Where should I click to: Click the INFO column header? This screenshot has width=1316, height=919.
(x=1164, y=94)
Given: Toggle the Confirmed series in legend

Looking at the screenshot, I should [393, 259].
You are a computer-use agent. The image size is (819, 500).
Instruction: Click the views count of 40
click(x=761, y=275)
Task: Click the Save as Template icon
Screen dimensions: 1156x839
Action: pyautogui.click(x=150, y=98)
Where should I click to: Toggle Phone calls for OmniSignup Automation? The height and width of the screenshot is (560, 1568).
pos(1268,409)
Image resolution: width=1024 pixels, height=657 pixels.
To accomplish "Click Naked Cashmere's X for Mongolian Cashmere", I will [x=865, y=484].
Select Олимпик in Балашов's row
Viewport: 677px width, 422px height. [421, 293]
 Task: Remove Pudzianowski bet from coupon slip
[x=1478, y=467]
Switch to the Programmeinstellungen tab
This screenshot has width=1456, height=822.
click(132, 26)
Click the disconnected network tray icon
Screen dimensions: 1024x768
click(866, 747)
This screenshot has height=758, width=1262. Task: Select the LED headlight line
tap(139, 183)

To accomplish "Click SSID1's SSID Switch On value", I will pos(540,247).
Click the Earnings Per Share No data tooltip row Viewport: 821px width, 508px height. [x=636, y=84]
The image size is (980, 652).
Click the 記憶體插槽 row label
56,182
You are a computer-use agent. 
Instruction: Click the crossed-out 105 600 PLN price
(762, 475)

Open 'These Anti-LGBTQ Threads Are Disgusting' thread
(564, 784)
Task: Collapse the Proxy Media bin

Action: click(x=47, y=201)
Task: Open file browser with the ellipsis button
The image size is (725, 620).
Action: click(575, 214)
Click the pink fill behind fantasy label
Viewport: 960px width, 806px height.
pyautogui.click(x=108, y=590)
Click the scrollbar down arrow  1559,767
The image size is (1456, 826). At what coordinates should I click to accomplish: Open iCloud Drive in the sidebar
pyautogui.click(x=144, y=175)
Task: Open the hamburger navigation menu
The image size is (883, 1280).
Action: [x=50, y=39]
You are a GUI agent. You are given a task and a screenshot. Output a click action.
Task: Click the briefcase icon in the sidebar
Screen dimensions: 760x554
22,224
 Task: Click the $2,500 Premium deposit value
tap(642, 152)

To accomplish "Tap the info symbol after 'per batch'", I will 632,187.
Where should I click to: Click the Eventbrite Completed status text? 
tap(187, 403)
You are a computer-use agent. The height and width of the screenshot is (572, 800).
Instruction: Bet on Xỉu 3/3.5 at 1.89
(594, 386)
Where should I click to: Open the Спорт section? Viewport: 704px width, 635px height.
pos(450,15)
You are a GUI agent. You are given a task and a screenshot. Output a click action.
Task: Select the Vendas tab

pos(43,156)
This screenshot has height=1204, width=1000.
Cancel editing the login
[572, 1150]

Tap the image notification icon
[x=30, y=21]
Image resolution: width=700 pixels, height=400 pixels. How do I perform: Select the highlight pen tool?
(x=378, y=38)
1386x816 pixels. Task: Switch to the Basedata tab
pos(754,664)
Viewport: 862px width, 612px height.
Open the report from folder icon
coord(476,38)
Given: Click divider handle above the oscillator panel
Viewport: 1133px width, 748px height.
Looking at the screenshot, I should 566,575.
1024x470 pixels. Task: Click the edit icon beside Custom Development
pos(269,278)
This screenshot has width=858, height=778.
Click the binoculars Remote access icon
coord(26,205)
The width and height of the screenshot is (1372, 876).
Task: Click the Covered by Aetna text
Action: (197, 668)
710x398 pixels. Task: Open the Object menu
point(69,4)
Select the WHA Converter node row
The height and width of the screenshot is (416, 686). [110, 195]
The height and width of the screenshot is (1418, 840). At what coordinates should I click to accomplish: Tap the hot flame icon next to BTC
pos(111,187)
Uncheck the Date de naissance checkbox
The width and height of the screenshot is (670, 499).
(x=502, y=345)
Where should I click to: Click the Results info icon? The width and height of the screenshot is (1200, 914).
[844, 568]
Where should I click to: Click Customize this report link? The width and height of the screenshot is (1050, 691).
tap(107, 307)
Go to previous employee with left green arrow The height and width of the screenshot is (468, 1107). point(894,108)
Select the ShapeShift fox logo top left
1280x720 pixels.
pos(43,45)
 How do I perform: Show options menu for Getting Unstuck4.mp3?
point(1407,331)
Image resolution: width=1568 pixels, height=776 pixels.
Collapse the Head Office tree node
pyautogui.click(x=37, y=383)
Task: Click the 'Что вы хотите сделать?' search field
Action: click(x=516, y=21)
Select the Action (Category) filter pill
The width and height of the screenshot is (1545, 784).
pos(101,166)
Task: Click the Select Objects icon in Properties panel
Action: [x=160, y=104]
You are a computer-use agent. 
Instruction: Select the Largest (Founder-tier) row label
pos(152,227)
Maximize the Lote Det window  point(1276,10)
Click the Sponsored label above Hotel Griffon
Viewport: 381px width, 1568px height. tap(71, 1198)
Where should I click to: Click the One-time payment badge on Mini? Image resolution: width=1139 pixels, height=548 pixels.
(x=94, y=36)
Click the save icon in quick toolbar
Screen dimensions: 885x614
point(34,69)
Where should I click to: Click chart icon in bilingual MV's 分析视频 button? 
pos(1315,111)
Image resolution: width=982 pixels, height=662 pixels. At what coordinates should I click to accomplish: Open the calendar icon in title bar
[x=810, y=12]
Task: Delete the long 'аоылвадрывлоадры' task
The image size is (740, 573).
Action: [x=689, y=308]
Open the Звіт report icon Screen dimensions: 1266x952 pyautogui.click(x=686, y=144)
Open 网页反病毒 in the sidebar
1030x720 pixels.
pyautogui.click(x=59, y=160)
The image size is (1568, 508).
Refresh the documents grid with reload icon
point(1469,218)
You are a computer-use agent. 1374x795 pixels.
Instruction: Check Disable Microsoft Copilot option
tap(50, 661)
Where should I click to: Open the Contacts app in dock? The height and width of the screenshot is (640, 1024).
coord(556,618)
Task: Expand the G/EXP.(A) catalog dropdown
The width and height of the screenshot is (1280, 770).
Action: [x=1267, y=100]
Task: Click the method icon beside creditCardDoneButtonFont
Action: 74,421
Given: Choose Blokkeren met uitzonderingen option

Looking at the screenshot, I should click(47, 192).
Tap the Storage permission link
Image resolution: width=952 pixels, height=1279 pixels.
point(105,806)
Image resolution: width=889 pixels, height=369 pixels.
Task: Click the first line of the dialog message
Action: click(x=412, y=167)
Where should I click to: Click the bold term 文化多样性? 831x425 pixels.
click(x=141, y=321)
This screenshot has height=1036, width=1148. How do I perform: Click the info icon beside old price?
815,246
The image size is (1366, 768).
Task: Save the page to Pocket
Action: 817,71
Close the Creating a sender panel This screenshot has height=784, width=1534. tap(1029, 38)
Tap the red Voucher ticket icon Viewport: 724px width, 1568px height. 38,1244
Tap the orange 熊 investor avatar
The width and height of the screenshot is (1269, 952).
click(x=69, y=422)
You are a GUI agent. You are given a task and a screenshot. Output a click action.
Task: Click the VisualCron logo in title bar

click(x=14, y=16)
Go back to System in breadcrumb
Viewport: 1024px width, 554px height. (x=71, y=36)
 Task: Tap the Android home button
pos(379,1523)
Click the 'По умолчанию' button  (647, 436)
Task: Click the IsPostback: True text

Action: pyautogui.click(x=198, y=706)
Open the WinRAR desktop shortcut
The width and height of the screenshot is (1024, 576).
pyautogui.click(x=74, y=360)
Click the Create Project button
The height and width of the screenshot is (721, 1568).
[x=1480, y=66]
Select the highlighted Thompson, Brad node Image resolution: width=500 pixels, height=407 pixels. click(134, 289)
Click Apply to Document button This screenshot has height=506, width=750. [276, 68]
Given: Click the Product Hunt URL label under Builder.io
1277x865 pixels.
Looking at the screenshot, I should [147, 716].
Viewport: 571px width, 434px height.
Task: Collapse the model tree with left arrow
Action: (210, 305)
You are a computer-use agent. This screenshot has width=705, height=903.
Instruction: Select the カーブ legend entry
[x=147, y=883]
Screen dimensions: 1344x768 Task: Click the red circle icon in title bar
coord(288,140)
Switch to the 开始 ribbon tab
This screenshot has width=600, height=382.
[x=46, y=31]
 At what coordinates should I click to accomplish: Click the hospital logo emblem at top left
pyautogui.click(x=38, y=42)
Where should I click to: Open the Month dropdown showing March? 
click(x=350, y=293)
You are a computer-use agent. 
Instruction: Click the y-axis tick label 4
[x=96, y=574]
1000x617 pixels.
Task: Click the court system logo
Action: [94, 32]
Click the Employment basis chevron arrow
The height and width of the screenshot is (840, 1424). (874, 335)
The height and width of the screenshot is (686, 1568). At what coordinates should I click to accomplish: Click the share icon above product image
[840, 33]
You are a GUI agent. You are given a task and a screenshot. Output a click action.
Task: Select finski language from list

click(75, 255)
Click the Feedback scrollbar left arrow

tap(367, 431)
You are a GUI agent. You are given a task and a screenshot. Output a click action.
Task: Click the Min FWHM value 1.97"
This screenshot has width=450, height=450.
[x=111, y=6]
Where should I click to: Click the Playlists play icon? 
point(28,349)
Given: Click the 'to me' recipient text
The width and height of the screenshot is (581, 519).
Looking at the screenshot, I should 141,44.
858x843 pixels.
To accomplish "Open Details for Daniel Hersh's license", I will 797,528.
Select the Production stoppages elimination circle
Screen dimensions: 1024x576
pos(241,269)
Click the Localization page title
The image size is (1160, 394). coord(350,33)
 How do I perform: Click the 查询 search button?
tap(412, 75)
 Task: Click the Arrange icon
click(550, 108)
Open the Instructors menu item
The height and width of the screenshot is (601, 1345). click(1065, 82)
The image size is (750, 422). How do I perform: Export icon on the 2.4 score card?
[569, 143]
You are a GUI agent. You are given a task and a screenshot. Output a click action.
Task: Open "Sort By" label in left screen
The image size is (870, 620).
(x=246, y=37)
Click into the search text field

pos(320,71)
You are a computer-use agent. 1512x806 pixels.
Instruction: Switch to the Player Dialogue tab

------------------------------------------------------------------------

> EXERCISE DESCRIPTION: What is needed is a verbatim copy of every line in the records above from the one containing "This screenshot has width=450, height=450." down to the one containing "You are a computer-use agent. 1512x806", both included, and nothing more.

> RESULT FOR THIS EXERCISE:
This screenshot has width=450, height=450.
[x=111, y=6]
Where should I click to: Click the Playlists play icon? 
point(28,349)
Given: Click the 'to me' recipient text
The width and height of the screenshot is (581, 519).
Looking at the screenshot, I should 141,44.
858x843 pixels.
To accomplish "Open Details for Daniel Hersh's license", I will 797,528.
Select the Production stoppages elimination circle
Screen dimensions: 1024x576
pos(241,269)
Click the Localization page title
The image size is (1160, 394). coord(350,33)
 How do I perform: Click the 查询 search button?
tap(412, 75)
 Task: Click the Arrange icon
click(550, 108)
Open the Instructors menu item
The height and width of the screenshot is (601, 1345). click(1065, 82)
The image size is (750, 422). How do I perform: Export icon on the 2.4 score card?
[569, 143]
You are a GUI agent. You are given a task and a screenshot. Output a click action.
Task: Open "Sort By" label in left screen
The image size is (870, 620).
(x=246, y=37)
Click into the search text field

pos(320,71)
You are a computer-use agent. 1512x806 pixels.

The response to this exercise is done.